Please note that some of your settings may consume a significant amount of time. If you often find that your question answering is time-consuming, here is a checklist to consider:

  • In the Prompt Engine tab of your Chat Configuration dialogue, disabling Multi-turn optimization will reduce the time required to get an answer from the LLM.

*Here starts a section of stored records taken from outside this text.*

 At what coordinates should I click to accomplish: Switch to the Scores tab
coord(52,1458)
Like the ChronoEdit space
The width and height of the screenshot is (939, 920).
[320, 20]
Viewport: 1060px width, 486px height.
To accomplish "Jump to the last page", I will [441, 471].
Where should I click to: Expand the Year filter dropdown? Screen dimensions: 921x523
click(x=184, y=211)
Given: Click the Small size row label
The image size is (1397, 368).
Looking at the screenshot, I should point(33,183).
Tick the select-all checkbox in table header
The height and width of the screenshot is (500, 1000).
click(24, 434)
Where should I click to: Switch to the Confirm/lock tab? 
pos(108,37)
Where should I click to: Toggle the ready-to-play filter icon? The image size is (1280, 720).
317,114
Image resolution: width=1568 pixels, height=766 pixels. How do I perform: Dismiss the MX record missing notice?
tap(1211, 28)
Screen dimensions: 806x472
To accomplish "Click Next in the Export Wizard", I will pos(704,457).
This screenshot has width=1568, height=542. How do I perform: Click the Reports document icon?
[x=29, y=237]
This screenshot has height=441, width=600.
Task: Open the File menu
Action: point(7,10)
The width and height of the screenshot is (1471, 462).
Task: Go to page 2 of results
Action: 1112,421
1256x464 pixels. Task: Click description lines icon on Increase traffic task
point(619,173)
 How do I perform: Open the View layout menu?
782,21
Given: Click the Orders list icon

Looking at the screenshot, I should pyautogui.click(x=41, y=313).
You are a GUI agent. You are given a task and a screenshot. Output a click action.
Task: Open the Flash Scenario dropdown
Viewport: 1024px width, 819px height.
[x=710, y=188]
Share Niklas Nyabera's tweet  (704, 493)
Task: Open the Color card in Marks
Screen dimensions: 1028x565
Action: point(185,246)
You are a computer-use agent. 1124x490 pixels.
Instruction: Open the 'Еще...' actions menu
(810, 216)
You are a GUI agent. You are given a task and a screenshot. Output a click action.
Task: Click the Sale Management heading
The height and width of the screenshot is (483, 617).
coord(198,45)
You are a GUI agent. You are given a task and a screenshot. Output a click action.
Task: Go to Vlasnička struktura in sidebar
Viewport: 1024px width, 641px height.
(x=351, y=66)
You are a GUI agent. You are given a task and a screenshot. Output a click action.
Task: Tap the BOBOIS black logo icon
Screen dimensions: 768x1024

  • In the Prompt Engine tab of your Chat Configuration dialogue, leaving the Rerank model field empty will significantly decrease retrieval time.
  • In the Assistant Setting tab of your Chat Configuration dialogue, disabling Keyword analysis will reduce the time to receive an answer from the LLM.
  • When chatting with your chat assistant, click the light bulb icon above the current dialogue and scroll down the popup window to view the time taken for each task:
    enlighten
Item nameDescription
TotalTotal time spent on this conversation round, including chunk retrieval and answer generation.
Check LLMTime to validate the specified LLM.
Create retrieverTime to create a chunk retriever.
Bind embeddingTime to initialize an embedding model instance.
Bind LLMTime to initialize an LLM instance.
Tune questionTime to optimize the user query using the context of the mult-turn conversation.
Bind rerankerTime to initialize an reranker model instance for chunk retrieval.
Generate keywordsTime to extract keywords from the user query.
RetrievalTime to retrieve the chunks.
Generate answerTime to generate the answer.